Abstract P147: Changes in Renal Function Precede the Development of Hypertension in Female Mice With Systemic Lupus Erythematosus

Abstract

Systemic lupus erythematosus (SLE) is a chronic autoimmune disease characterized by inflammation, hypertension, renal injury, and cardiovascular disease. Kidney involvement is common to patients with SLE and renal hemodynamic dysfunction is evident in patients with active renal disease. However, little is known about early changes in renal hemodynamic function that may contribute to the pathogenesis of hypertension during SLE. We hypothesize that the loss of immunological tolerance and subsequent production of autoantibodies in SLE leads to impaired renal hemodynamic function that precedes the development hypertension. Female NZBWF1 (SLE) and female NZW (control) mice were instrumented with carotid artery and jugular vein catheters to determine MAP and glomerular filtration rate (GFR) respectively at ages 15, 20, 24, 28, 31, and 34 weeks. MAP was measured in conscious, freely-moving mice. GFR was measured by the clearance of fluorescein isothiocyanate-inulin (FITC-inulin) after achieving steady state through continuous infusion for five hours.
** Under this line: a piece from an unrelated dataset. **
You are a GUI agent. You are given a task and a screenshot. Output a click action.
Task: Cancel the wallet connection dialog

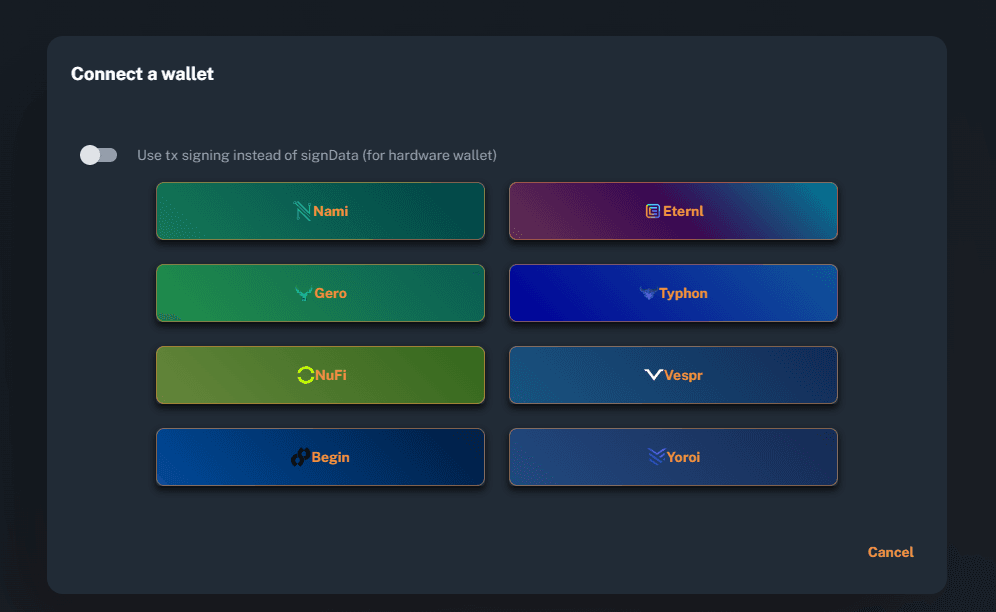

GFR increases at 28 weeks of age followed by a significant decline by 34 weeks of age (P = 0.0127, P = 0.0001) compared to 34 and 15 weeks of age respectively, in the mice with SLE. GFR is increased in control mice by 28 weeks of age (P = 0.002) and remains unchanged at other time points. Compared with control mice, female mice with SLE have higher MAP by 34 weeks of age (P = <0.0001). These data suggest that changes in renal hemodynamic function occur in female SLE mice prior to changes in MAP suggesting an important mechanistic role for autoimmunity to directly impair renal hemodynamic function and promote the development of hypertension.